From Figure 14 it is clear that the Promorph of this motif is a 2-D analogue of the Tetraphragma interradialia (Heterostaura autopola orthostaura). See for this our Promorphological System of Basic Forms (Second Part of Website). To see the document on the Autopola oxystaura and Autopola orthostaura (where under te latter reside the Tetraphragma interradialia) in a separate window (which, after consulting, must be closed in order to be back again at the present document), click HERE.
The stereometric solid, representing the Tetraphragma interradialia, is given in the next Figure.

Figure 15.   Slightly oblique top view of a rectangular pyramid. In case of there being four antimers it is the basic form of the Tetraphragma interradialia, or, (it could be interpreted as just) a modification of the Tetraphragma.

 

The directional planes of the Tetraphragma interradialia are interradial. The other cross planes (resp. cross axes) are radial but do not meet at right angles.
See next Figure.

Figure 16.   Equatorial plane (or base for that matter) of a rectangular pyramid with four antimers (indicated by coloration). The radial cross axes are indicated with red, the interradial cross axes (which here are at the same time the directional axes) are indicated with green.

 

So in virtue of the promorphology of the translation-free motif of the pattern of Figure 12, all 2-D crystals having this structure (i.e. having an internal structure with plane group P2mm, and possessing the motifs as given) have a Promorph belonging to the 2-D analogue of the Tetraphragma interradialia (Heterostaura autopola orthostaura).

The next Figure gives a possible crystal having the above structure.

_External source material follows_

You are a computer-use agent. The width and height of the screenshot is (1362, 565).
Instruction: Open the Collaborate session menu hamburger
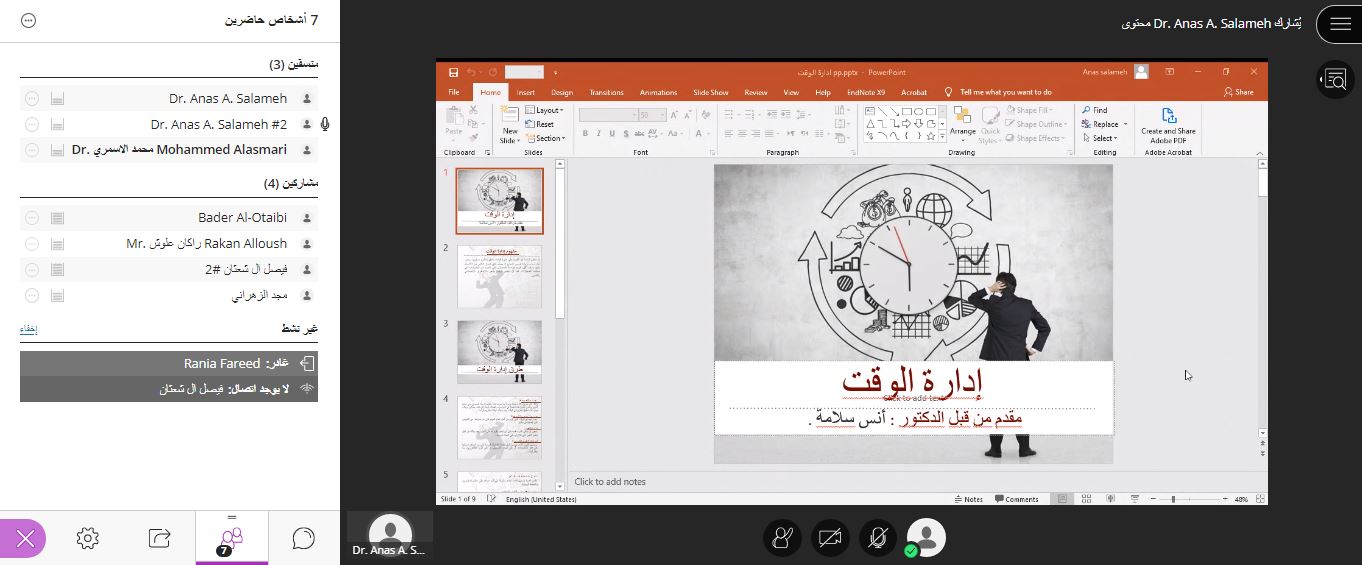tap(1339, 24)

Figure 17.  A possible 2-D crystal having the structure as depicted in Figure 12.  It consists of two Forms :


The point symmetry (i.e. the symmetry without translations) of this crystal is elucidated in the next Figure.

Figure 18.  Point symmetry -- D2 -- of the 2-D crystal of the previous Figure. There are two mirror lines perpendicular to each other. In the point of intersection of these mirror lines there is a 2-fold rotation axis (perpendicular to the plane of the drawing).


Although other shapes of possible crystals having this particular structure are in principle possible, we assume that the structure of the translation-free motif has much influence on the shape adopted by the crystal, because, as has been said, the structure of the motif determines the atomic aspects presented to the environment by possible faces, that in turn determine the pattern of relative growth rates, and thus finally determine the intrinsic shape of the crystal.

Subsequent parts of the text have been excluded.